I targeted small podcasts as well as large. Maybe there’s a dream podcast relevant to your genre you’d love to guest star on. And that’s great. But we’ve all got to start somewhere, and that’s true for podcasters, as well as authors. I messaged the hosts of podcasts that were nascent, as well as established, so we could build our brands together.

I listened before emailing. I never cold emailed/messaged a host without having listened to at least one episode of their podcast. That way I could a) say with confidence that my book and voice would fit their show, and b) give genuine compliments about their content.

I was a copycat. Maybe comp titles were part of your query letter or submission package? Well, there’s a role for here too. Google the authors of books similar to yours to see what podcasts they appeared on and follow in their footsteps. You can even be honest about this when contacting hosts: “I listened to your conversation with author X. My book Y is similar to X’s book Z in this way, that way, and this other way, so I wondered if you’d be interested in having me on your podcast.”

I targeted different audiences. I approached podcasts with a focus on the Brontes, the Victorian period, literary history, historical fiction, writing craft, and publishing. And, importantly, I tailored my pitch based on the focus of the podcast I was targeting. I had different key messages when talking to readers vs. writers too, which helped keep my conversation varied enough across podcasts.

I passed the baton. I always asked podcast hosts, after recording, if I could pass on their info to other writers.
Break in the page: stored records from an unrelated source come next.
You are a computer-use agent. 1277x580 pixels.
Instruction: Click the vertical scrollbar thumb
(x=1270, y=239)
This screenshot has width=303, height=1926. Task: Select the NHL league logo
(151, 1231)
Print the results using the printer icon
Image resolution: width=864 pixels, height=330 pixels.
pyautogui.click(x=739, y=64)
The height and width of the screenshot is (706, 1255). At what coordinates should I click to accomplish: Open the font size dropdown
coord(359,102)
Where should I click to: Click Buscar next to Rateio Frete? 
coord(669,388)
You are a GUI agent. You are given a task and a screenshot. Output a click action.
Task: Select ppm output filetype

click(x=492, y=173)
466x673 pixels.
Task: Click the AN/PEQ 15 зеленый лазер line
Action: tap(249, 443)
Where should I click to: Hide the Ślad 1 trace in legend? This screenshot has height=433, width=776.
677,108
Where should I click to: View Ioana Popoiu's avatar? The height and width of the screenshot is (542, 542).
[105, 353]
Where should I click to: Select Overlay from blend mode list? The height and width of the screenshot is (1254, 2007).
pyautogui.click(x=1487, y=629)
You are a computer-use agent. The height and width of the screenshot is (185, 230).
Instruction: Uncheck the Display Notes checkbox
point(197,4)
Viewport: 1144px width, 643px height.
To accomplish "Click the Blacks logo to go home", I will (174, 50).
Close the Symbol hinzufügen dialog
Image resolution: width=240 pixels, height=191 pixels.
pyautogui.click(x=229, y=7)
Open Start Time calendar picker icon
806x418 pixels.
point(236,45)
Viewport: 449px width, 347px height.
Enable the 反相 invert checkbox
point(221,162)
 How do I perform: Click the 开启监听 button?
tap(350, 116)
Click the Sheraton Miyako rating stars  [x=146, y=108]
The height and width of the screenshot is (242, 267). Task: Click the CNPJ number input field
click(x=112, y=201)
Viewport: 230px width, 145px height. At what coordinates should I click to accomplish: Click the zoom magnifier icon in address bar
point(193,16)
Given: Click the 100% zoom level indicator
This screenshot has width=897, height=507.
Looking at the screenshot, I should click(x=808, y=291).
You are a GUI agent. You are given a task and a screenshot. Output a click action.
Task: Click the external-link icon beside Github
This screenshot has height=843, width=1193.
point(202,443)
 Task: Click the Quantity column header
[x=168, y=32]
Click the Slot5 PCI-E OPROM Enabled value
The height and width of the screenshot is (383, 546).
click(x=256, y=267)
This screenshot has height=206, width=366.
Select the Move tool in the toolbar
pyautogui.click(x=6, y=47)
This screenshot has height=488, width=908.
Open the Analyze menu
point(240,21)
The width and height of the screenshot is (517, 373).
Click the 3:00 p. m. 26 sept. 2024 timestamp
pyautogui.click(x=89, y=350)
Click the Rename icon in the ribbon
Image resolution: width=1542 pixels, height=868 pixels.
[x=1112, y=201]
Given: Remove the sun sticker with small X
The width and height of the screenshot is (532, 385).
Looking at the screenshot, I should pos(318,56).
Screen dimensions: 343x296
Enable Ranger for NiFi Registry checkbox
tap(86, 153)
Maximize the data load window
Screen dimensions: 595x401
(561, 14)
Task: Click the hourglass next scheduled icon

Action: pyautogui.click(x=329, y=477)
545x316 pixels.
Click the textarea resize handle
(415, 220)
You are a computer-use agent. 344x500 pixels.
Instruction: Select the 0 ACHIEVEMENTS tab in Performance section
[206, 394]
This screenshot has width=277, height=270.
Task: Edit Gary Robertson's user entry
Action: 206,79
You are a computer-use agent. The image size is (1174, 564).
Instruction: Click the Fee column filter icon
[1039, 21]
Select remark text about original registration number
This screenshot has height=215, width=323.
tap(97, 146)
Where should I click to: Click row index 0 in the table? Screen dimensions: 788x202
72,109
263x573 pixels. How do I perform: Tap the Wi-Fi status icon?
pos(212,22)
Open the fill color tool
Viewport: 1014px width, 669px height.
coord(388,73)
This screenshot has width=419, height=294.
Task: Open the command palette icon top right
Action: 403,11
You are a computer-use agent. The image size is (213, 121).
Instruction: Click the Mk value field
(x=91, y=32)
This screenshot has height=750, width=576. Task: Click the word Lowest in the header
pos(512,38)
I also shared the opportunities I came across liberally. Karma can be instant in the publishing business, and it always pays to spread goodwill.

I took rejection well. While I had a pretty good hit rate when it came to cold pitching podcasters (way higher than with traditional media outlets!), we all receive rejections. Whenever I received a no (e.g. because a podcast was booked for the year or was choosing to focus on BIPOC authors in 2020), I was gracious and thanked podcasters for their time and response. It pays to be nice and this sets me up for more success in the future.